[governance] IGP Alert: "Net Neutrality as Global Principle for Internet Governance"
Milton L Mueller
mueller at syr.edu
Thu Nov 8 13:50:23 EST 2007
Spam and virus filters implemented by ISPs are a necessary evil.
In some sense they contradict the principle but in the case of viruses
are clearly justified as crime protection and are not discriminatory;
spam is more difficult issue in that there is always a risk of false
positives and there is not always a clear definition of what is spam.
Milton Mueller, Professor
Syracuse University
School of Information Studies
------------------------------
Internet Governance Project:
http://internetgovernance.org <http://internetgovernance.org/>
------------------------------
The Convergence Center:
http://www.digitalconvergence.org <http://www.digitalconvergence.org/>
________________________________
From: ldmisekfalkoff.2 at gmail.com [mailto:ldmisekfalkoff.2 at gmail.com] On
Behalf Of linda misek-falkoff
Sent: Thursday, November 08, 2007 11:31 AM
To: governance at lists.cpsr.org; Milton L Mueller
Subject: Re: [governance] IGP Alert: "Net Neutrality as Global Principle
for Internet Governance"
Educational. Query, on a third hand ...
Do multiple spam filters on intermediary systems which whittle away at
the corpus of delivered messages fall on the ok or not-ok side?

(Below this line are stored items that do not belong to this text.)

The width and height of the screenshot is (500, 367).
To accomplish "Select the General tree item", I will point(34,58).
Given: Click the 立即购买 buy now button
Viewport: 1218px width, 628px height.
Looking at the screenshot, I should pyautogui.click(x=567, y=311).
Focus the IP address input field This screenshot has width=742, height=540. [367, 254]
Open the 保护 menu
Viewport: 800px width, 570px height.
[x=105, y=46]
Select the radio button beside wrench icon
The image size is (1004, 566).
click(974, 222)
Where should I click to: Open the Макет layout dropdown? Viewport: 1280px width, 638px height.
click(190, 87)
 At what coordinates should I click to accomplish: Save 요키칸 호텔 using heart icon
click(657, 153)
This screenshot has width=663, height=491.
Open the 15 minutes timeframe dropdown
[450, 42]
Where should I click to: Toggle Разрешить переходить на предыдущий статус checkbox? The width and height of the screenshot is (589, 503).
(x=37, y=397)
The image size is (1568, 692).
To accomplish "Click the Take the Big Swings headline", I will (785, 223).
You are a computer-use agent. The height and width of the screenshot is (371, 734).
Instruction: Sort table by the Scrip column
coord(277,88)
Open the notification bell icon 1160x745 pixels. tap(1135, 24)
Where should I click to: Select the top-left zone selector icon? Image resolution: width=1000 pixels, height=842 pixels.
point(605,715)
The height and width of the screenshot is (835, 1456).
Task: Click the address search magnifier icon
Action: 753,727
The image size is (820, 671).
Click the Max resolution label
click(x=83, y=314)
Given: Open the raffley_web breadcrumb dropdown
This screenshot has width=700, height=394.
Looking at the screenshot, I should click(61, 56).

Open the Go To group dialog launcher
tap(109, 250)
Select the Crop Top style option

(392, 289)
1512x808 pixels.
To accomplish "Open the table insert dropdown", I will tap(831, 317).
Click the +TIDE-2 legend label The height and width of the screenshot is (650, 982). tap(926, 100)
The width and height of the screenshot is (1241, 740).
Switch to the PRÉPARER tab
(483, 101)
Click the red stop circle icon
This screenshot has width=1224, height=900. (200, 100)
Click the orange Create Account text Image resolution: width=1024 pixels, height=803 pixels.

(Please reconstrue in any more apt terms).
Best wishes, Linda D. Misek-Falkoff
*Respectful Interfaces*.
On 11/8/07, Milton L Mueller <mueller at syr.edu> wrote:
> -----Original Message-----
> From: Vittorio Bertola [mailto: vb at bertola.eu
<mailto:vb at bertola.eu> ]
> I am just afraid of the idea of collapsing the battle for
network
> neutrality with the battle for a sort of "global online first
amendment"
> that says that nothing should be censored ever. It's not
democracy
A "two-handed" answer for you, Vittorio.
On the one hand a NN policy, as Dan and I have noted repeatedly,
does not make it impossible to declare certain kinds of content illegal,
and to prosecute those responsible for creating, publishing or
using/possessing it. A NN policy also does not prevent families from
installing filters on their own terminal devices and for private web
sites to refuse to carry certain kinds of content.
On the other hand NN does militate against systematic use of the
network intermediary (either state-mandated blocking or private vertical
integration) to implement content regulation goals. It also would shift
the burden of proof against states that attempt to disguise trade
discrimination in digital content as "public order" mandated censorship.
In some cases it means that content people don't like will be
accessible. (Not that it isn't already.)
As for "breaking the front," I see no "front" to be broken. Free
expression advocacy and NN advocacy are linked closely. No, a global NN
principle does not necessarily mean a global US-style first amendment,
but if you're not already pretty far along on the left side of the free
expression spectrum it's hard to understand why you'd be interested in a
NN policy. What does it accomplish for you If not a liberalization on
the constraints on internet expression and interaction?